### Requirement
Would you please return only the lines from the one with "Click the Clear filter button" through the last line of the records below, leaving the pictures out?

Exercise data below:

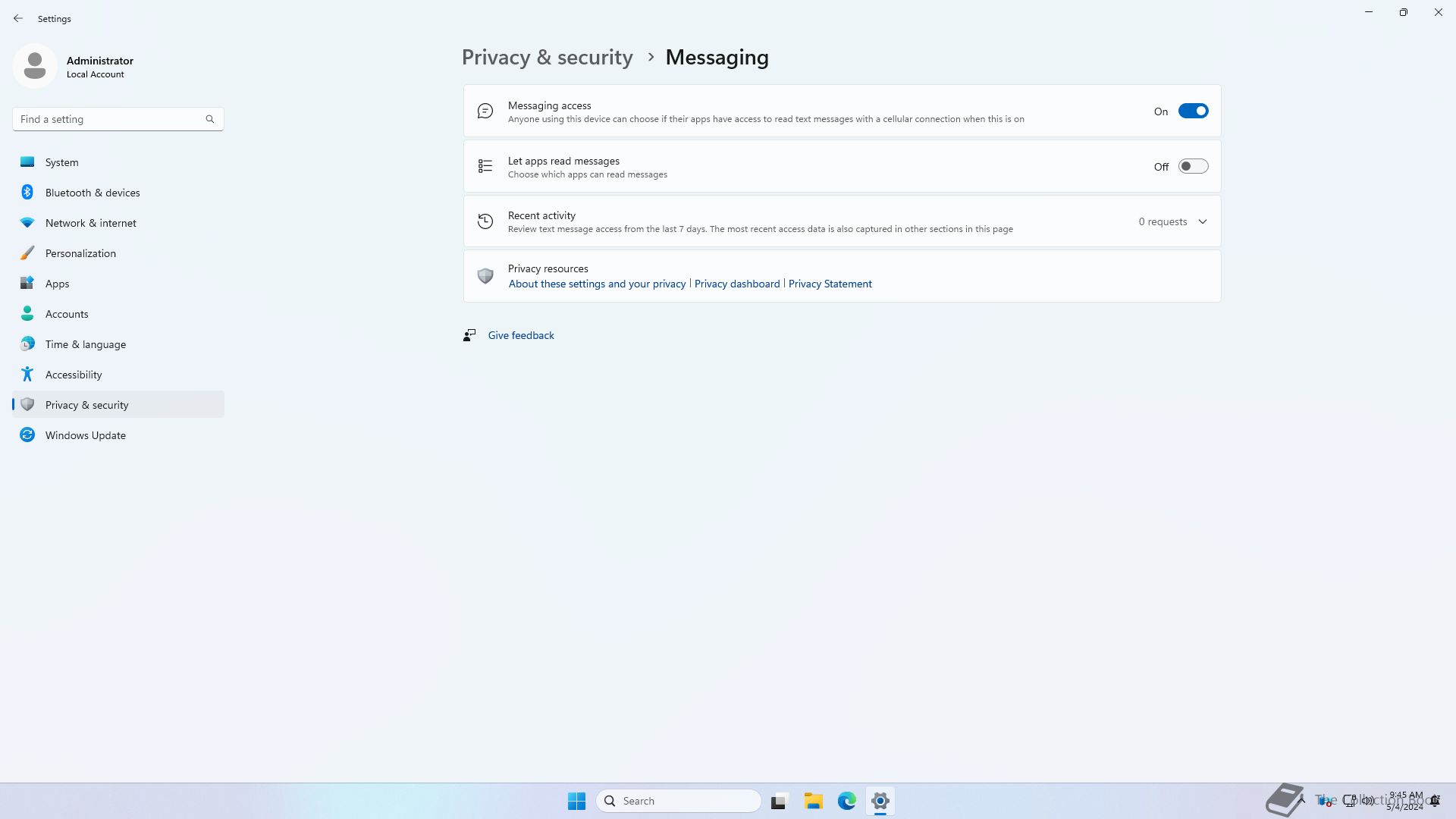Open Bluetooth & devices settings
This screenshot has height=819, width=1456.
pos(93,193)
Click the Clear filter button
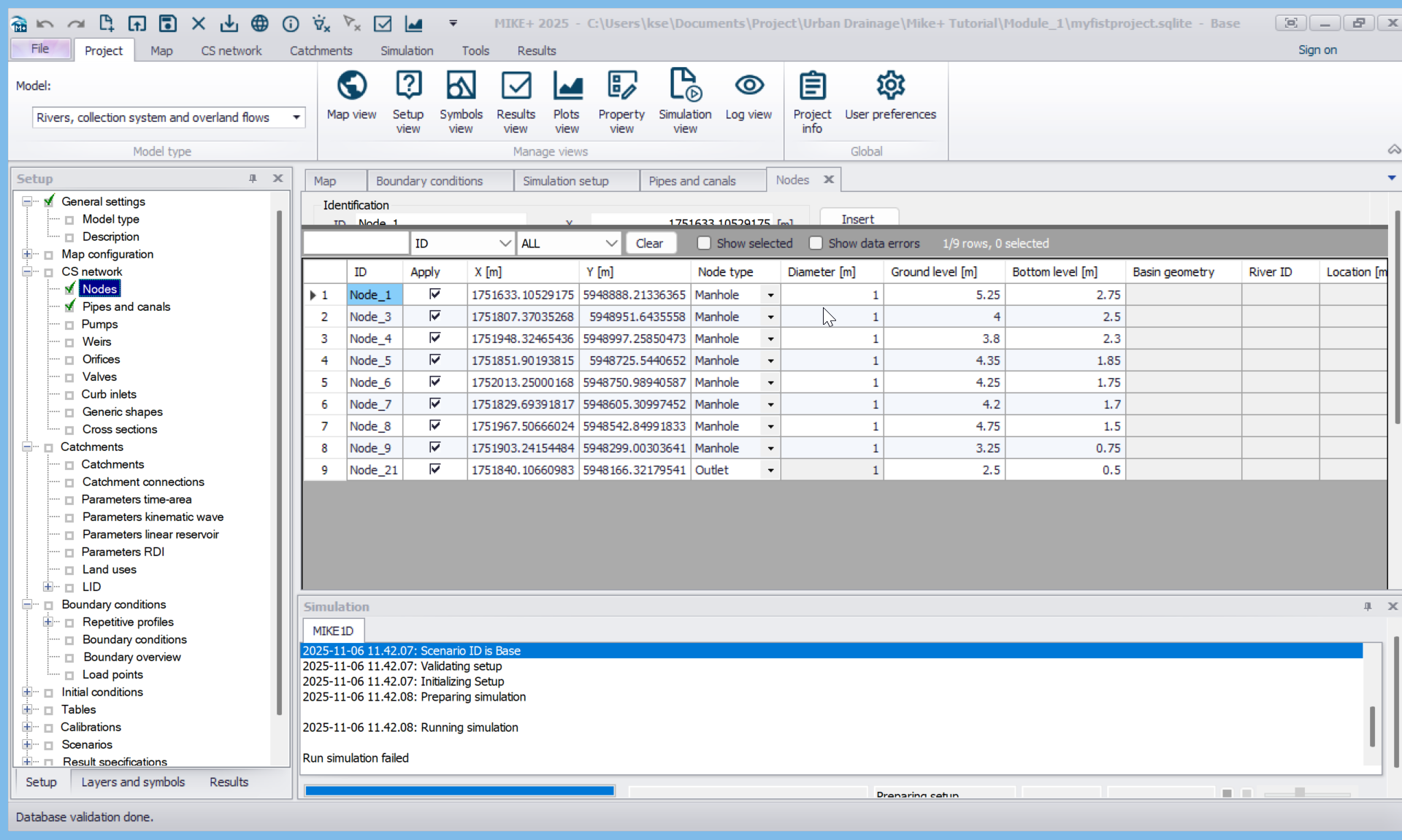1402x840 pixels. click(648, 243)
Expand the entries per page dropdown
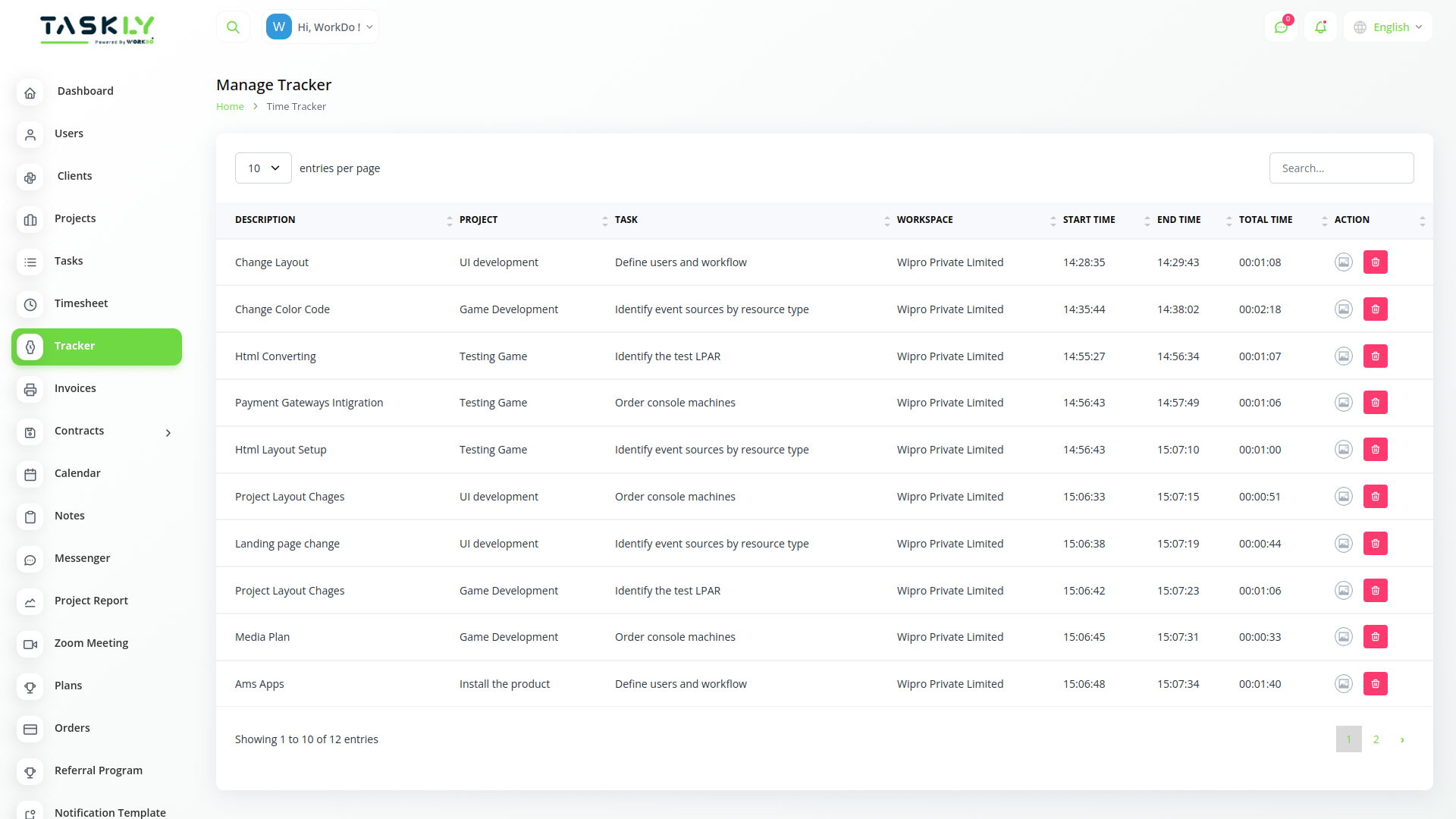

End of Exercise data.

### Problem solution
Click the Clear filter button
1402x840 pixels. click(648, 243)
Expand the entries per page dropdown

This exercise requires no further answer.